**** Selected passage ****
For a more in depth analysis, check out the full blog on our website in the description!

If we assume a 50/50 split between apartments and homes/duplexes, then we’re looking at:

  • 30 new apartment complexes (~100 people per complex)

    • Estimated cost: $15 million per complex
    • Total: $450 million
  • 500–1,000 single-family homes and duplexes

    • Homes: $300K–$400K each
    • Duplexes (multi-family units): $500K+ each
    • Total: ~$150M–$250M+

So just for housing alone, we’re already looking at anywhere between $450M and $700M+, which is far beyond the $200M earmarked for infrastructure tied to Panasonic’s deal.

Here’s the key distinction:

  • The state isn’t paying to build this housing directly—developers are expected to step in and meet demand.
  • If developers don’t build fast enough, the housing shortage could push prices and rent through the roof, displacing locals in favor of higher-paid Panasonic employees relocating from elsewhere.

Essential Infrastructure Costs

Beyond housing, a town doubling in size needs more than just homes. You need police, fire departments, hospitals, roads, and basic utilities.

Here’s what the $200M Panasonic-related infrastructure budget covers:

  • Road and sewer upgrades: $165 million (this is already planned, but costs could rise)
  • New Fire Station: $12 million
  • Expanded Police Facilities: $6–10 million
  • Water Treatment Upgrades: Included in the $200M, but it’s unclear if this will be sufficient as the population grows.

Here’s what’s not explicitly covered in the Panasonic infrastructure deal but may require additional funding from the state and local governments:

  • Hospital or Major Medical Expansion: $50M+ if De Soto needs its own facility. Right now, residents rely on hospitals in Olathe or Lawrence, but with 6,000 new people, emergency services could be stretched too thin.
  • School Expansions: Panasonic employees with families will increase demand on the school system, meaning local and state education funds will need to be reallocated.

That means additional funding beyond the $200M will be required, and Kansas will have to keep allocating resources to De Soto in future budgets.

Is $200M Enough?

Short answer: No, but it’s only a starting point.

Long answer: The real amount needed for De Soto’s expansion is going to be much higher, but the state and private sector are expected to fund the remaining gaps over time.
****
Work to be completed:
From the passage on De Soto's Panasonic-related costs, extract the section starting with "That means additional" and going on through "gaps over time.".
**** Data under study ****
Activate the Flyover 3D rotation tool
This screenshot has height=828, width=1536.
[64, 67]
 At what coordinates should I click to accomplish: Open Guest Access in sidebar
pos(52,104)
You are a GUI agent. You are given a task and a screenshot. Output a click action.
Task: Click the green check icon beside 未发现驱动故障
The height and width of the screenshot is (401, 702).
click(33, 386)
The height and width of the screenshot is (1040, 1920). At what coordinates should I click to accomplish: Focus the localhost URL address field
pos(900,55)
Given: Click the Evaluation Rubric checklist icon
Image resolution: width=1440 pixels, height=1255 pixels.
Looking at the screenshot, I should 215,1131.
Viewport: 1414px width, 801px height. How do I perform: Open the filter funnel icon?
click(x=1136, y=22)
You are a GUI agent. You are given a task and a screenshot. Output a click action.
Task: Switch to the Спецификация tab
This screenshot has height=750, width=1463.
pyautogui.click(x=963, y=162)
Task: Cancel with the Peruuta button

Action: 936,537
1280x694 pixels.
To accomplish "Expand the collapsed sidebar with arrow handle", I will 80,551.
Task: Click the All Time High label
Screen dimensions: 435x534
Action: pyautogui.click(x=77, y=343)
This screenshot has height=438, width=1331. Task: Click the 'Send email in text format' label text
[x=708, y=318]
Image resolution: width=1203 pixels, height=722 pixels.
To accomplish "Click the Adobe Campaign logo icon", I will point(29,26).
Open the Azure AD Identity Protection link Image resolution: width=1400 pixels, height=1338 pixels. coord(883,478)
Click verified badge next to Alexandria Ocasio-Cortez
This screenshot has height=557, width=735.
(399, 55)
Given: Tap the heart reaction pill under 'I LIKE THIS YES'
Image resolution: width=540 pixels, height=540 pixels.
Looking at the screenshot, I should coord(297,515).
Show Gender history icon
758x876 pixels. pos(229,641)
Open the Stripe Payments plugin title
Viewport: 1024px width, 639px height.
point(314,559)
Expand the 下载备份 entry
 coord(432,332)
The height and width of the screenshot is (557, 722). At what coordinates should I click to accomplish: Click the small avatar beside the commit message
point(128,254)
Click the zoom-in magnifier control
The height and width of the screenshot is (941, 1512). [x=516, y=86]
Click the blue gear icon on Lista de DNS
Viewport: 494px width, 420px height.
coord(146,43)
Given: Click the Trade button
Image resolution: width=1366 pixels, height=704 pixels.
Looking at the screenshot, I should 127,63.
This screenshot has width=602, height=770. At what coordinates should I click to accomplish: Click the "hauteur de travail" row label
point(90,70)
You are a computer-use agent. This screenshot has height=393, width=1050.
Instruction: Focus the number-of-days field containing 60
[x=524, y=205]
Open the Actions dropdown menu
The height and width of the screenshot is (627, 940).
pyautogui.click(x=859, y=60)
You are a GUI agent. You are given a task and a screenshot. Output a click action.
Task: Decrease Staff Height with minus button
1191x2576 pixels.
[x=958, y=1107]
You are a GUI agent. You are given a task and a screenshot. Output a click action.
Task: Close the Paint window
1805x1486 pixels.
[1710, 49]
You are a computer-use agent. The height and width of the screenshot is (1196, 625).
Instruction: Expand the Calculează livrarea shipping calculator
****
Task result:
That means additional funding beyond the $200M will be required, and Kansas will have to keep allocating resources to De Soto in future budgets.

Is $200M Enough?

Short answer: No, but it’s only a starting point.

Long answer: The real amount needed for De Soto’s expansion is going to be much higher, but the state and private sector are expected to fund the remaining gaps over time.